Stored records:

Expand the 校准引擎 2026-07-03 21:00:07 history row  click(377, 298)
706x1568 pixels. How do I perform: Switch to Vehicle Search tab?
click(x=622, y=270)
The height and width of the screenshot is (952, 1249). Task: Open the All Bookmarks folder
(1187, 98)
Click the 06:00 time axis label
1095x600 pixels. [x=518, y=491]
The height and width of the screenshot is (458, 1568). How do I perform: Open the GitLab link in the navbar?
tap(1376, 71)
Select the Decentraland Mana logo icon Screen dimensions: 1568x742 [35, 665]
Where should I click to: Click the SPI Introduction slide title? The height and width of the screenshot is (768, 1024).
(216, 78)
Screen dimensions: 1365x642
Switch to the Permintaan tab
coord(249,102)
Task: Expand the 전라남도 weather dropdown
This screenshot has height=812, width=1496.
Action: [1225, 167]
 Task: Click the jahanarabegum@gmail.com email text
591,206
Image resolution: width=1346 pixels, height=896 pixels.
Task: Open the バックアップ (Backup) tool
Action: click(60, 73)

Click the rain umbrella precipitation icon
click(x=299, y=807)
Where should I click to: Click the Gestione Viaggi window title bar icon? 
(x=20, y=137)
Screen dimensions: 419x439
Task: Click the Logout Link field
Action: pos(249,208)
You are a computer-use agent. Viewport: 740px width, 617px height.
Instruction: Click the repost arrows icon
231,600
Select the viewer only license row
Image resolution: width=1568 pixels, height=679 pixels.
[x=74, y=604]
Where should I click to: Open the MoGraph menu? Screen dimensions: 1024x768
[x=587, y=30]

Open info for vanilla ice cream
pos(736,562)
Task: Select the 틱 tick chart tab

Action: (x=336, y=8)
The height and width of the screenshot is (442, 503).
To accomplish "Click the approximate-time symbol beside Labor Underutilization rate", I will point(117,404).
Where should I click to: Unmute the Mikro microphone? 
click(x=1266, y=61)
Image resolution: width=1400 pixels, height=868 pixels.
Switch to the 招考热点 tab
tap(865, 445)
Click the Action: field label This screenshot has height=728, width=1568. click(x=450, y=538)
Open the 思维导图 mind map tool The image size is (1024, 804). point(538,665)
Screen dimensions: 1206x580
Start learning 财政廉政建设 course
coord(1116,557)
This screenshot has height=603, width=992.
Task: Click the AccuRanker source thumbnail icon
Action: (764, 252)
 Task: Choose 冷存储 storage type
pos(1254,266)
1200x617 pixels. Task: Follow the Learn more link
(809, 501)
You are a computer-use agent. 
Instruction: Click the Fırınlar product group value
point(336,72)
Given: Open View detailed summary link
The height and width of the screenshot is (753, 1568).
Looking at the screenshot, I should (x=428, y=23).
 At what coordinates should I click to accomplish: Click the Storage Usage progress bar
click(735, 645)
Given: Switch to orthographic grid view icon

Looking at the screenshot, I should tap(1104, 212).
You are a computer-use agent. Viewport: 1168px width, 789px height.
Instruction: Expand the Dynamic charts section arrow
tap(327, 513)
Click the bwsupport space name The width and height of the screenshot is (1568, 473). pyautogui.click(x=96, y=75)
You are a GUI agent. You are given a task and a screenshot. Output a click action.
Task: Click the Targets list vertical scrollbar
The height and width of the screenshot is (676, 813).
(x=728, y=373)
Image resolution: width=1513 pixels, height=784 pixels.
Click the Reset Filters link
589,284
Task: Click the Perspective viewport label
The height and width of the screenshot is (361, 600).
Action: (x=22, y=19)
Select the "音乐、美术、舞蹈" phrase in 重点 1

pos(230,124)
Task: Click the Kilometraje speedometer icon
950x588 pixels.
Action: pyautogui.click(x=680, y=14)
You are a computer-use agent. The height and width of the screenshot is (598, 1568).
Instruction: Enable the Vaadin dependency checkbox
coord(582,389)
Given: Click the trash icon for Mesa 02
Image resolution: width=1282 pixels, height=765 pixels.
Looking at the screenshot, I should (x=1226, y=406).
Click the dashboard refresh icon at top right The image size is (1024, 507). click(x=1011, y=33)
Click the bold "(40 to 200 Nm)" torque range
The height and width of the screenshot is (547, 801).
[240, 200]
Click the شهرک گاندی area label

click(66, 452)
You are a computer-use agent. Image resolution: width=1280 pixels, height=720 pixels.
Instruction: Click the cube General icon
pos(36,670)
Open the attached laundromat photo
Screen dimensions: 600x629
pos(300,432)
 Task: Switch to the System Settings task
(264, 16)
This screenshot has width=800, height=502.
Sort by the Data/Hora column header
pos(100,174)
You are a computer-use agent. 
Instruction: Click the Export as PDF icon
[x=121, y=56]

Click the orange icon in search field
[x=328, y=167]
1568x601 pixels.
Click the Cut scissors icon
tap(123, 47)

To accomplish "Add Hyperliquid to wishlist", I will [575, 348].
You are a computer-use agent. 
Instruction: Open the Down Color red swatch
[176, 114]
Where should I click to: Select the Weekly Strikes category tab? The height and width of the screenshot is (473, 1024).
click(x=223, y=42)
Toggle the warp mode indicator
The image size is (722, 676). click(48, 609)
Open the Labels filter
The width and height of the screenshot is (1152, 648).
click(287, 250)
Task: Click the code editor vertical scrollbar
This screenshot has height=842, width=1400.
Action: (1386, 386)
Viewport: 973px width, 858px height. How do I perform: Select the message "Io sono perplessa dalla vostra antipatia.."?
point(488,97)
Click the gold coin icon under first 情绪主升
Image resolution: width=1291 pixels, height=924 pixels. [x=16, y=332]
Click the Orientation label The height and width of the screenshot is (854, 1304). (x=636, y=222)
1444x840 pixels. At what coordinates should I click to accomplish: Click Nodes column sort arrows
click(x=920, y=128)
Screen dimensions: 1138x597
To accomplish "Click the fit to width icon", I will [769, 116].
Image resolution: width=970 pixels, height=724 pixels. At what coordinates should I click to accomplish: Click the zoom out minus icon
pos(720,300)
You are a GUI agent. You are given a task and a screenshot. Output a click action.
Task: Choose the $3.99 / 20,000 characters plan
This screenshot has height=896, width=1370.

(Exercise):
Please gather every line in the rows above that contains the word "Select", matching case exactly.

(Exercise result):
Select the Decentraland Mana logo icon Screen dimensions: 1568x742 [35, 665]
Select the viewer only license row
Task: Select the 틱 tick chart tab
Select the "音乐、美术、舞蹈" phrase in 重点 1
Where should I click to: Select the Weekly Strikes category tab? The height and width of the screenshot is (473, 1024).
Viewport: 973px width, 858px height. How do I perform: Select the message "Io sono perplessa dalla vostra antipatia.."?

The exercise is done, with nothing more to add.